Per preparare in casa la puccia salentina, miscela per prima cosa le farine in una ciotola 1.

Aggiungi il lievito di birra sbriciolato e versa a filo parte dell'acqua tiepida 2.

Unisci lo zucchero semolato 3 e l'acqua restante e inizia ad amalgamare con le mani.

Incorpora l'olio extravergine di oliva 4.

Termina con il sale e prosegui a impastare fino a ottenere un panetto liscio e omogeneo 5.

Trasferisci quindi l'impasto su un piano di lavoro cosparso con la farina e fai una giro di pieghe di rinforzo 6.

Dividi quindi il composto in tante porzioni da circa 160 gr l'una ed effettua con ciascuna una serie di pieghe di rinforzo, quindi pirla altrettante palline 7.
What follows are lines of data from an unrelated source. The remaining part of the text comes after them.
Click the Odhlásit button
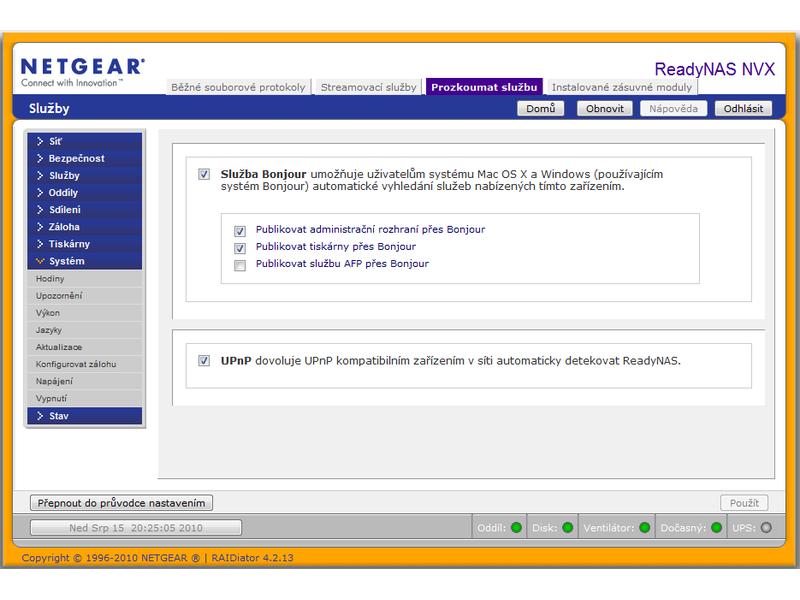 [743, 109]
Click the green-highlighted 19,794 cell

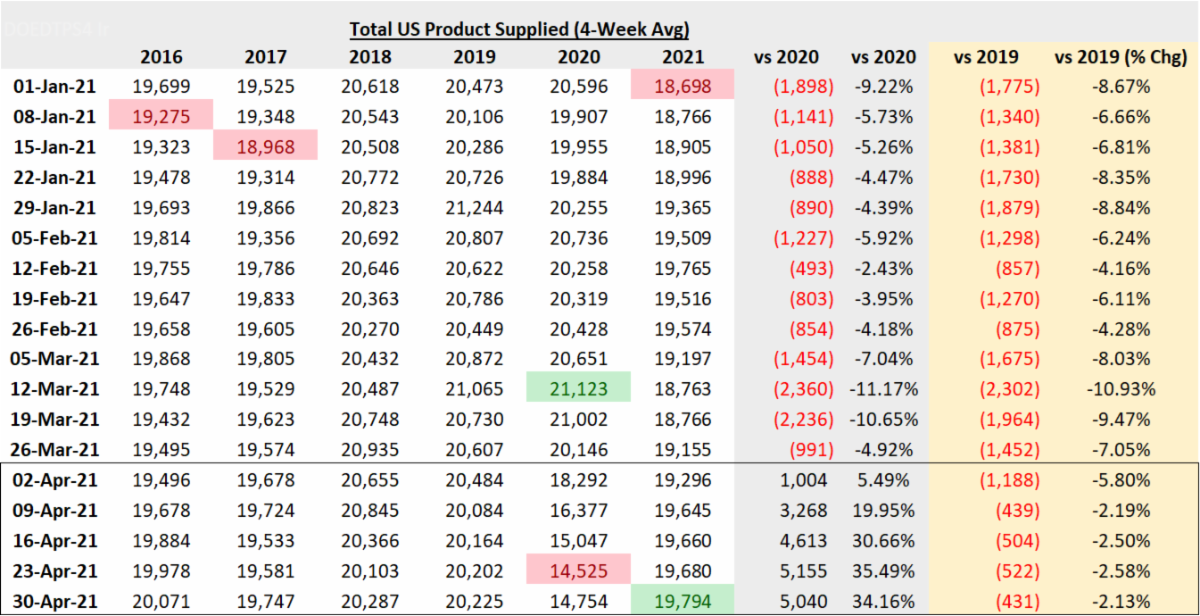tap(683, 601)
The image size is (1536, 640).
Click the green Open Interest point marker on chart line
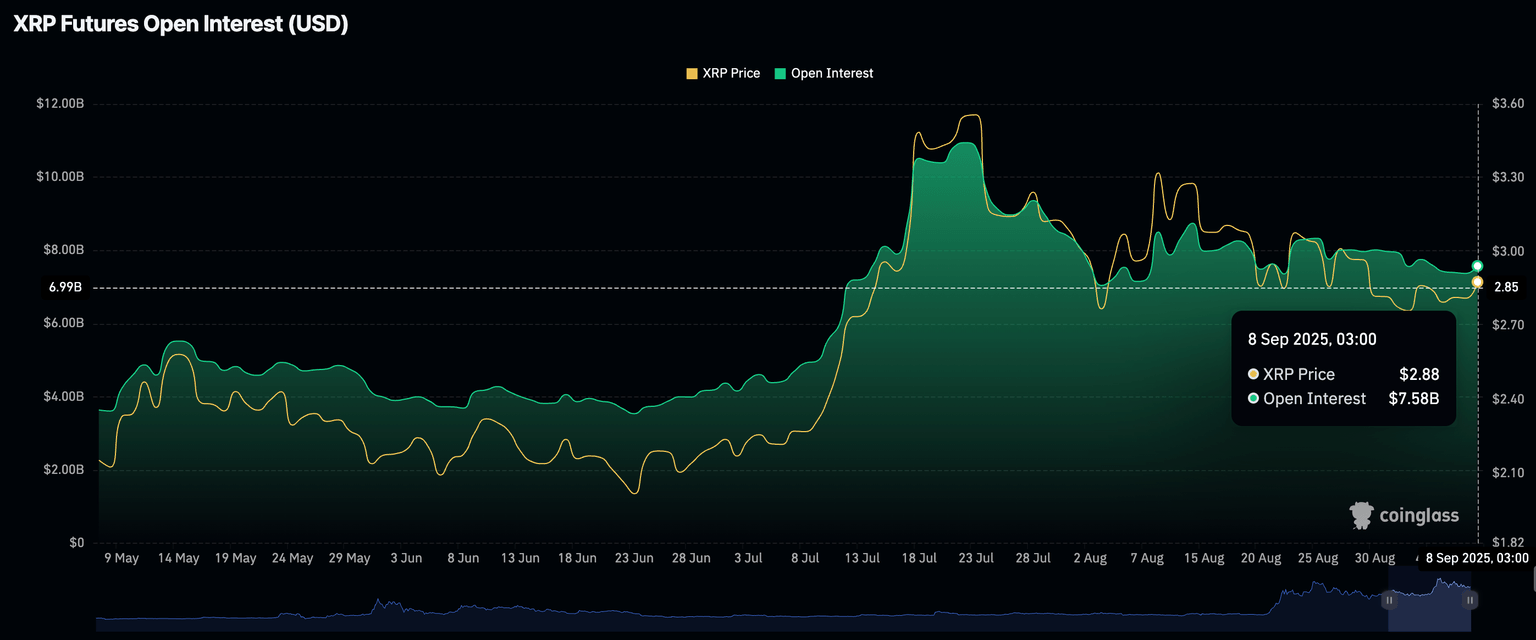[x=1477, y=266]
Sistemale sulla spianatoia infarinata e cospargile con altra farina, quindi copri con pellicola trasparente a contatto 8, sovrapponi un telo di cotone pulito e fai lievitare per almeno un paio d'ore.

Trascorso il tempo di riposo, riprendi i panetti ormai raddoppiati di volume 9.

Stendili con i polpastrelli senza schiacciarli troppo 10.

Disponi le pucce su una teglia rivestita con carta forno e cosparsa con la semola 11.

Sistema una teglia colma di acqua sul fondo del forno e metti tutto in forno preriscaldato a 200 °C per circa 15 minuti 12: in questo modo si creerà del vapore in cottura che renderà le pucce croccanti fuori e soffici all'interno.

Quando saranno dorate e fragranti, sforna le pucce salentine e trasferiscile su un tagliere 13.

Con l'aiuto di un coltello, dividi a metà la puccia 14.

Farcisci a piacere la puccia con tonno sott'olio, mortadella tagliata sottile, emmental a fettine 15, rucola e pomodori.

Chiudi il pane sul ripieno 16.

Riempi una seconda puccia con capocollo pugliese, burrata e melanzane grigliate 17 o con altro ingrediente preferito.

Porta in tavola la puccia salentina 18 e gusta.

Varianti e idee per farcire la puccia salentina

La puccia è uno street food della tradizione pugliese che è possibile gustare in mille modi diversi. La vigilia dell'Immacolata, ad esempio, in Salento si è soliti consumare la puccia cu lle ulie, una versione arricchita nell'impasto con olive nere a rondelle e patate lesse schiacciate, tipicamente imbottita con tonno sott'olio sbriciolato e capperi, ma anche con peperoni fritti, alici o ricotta salata.

Altro grande classico è la puccia alla pizzaiola, ottenuta amalgamando al resto degli ingredienti un condimento a base di cipolle, olive nere, capperi, pomodorini, origano secco e passata di pomodoro.

La puccia da noi proposta è quella tradizionale, fragrante fuori e vuota internamente, che ben si presta ad accogliere i ripieni più svariati. Se desideri puoi prepararla "all'ortolana", con verdure grigliate, carciofini sott'olio, peperoni in agrodolce e melanzane a filetti; puoi farcirla con pomodoro, mozzarella e basilico, con hamburger e insalata o con salumi e formaggi locali, ma anche, per una variante gourmet, con polpo arrosto e burrata.

Conservazione

La puccia salentina sarà squisita se consumata calda e fragrante non appena sfornata. In alternativa si conserva a temperatura ambiente, ben chiusa in un sacchetto di carta per alimenti, per 1-2 giorni massimo.